Monday, January 31
Fans of my book Tune in Tokyo have obviously been clamoring for the book to be available in bookstores and not just for sale on Amazon. They've been climbing walls, overturning police cars, and setting themselves on fire in desperate attempts to have their voices heard. I feel your pain, dear readers. I also wish that bookstores would heed the wishes of the people. The people will not be silenced! It's almost exactly like what's going on in Egypt now. (Awesome/Tasteless Segue Into Topical Subject Award, please.)

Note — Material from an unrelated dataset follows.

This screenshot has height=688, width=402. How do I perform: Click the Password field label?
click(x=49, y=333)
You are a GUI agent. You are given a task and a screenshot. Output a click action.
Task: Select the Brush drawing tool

Anyway, none of this is true, but if it were, fans of Tune in Tokyo would have been celebrating for roughly two hours last Thursday, when the book was placed on a display shelf downstairs at the mighty Strand bookstore here in NYC. The Women's National Book Association (of which I'm a member, because I'm every woman, as you know) was holding its first open mike night and I was on the standby list, yay! I didn't get a chance to read, but since I was on the list my book got some good face time on the display shelf of readers' works.
Another open mike night at the Strand is in the works for the spring, so hopefully my book will be available to buy at one bookstore in the world for two more hours in late April/early May. A victory for the people, in other words.
Thursday, January 27
As you probably know, snow has eated New York once again. But the real story is the one that the local news is afraid to report, the one about the trickster bandits making their way through Brooklyn in the wake of the storm, slithering under the Brooklyn-Queens Expressway and defacing snow-covered cars with their chilling gang symbol, a stubby dick with prickly balls.
If your car has been tagged, you should report it to your closest gas station attendant or librarian. They will surely know what to do. (Don't ask a barista. They usually just try to get you to come to their band's next gig, and you don't have time for that bullshit.) You should also check under the hood of your car for dildos. Brooklyn gangs love to leave behind dildos as a warning. (Helpful dildo-hunting hint: they're usually stubby, with prickly balls.)
Wednesday, January 26
Folks, I've started contributing to a great site called The Nervous Breakdown, and this is my first story, an ode to Dad...
Dad always loved taking the long way to wherever he was going. If there was a way to get to school, church, or the Little League baseball field that involved twisting and turning our way through the backroads of Raleigh until all us kids were turning green and ready to hurl, that was the route Dad preferred to take. Just like in that Robert Frost poem.
Sunday, January 23
You know, Apple usually has impeccable taste in commercials/promotions/whatever. They're always so well-played, hip but not too cloying. But I'm going to have to go ahead and call foul on the sample iTunes gift certificate they've put together to show customers how their message to the recipient will look. Because it's just weird. Brian apparently went to a party at Michael's house last night and had a great time, so naturally he decided that instead of writing Michael a nice message on his Facebook wall he'll buy him an iTunes gift certificate. Sure, that's fine. Brian also writes him a note:
Thanks for the great party last night. The food was excellent as was the company. Here's a little gift to help you out with the next one.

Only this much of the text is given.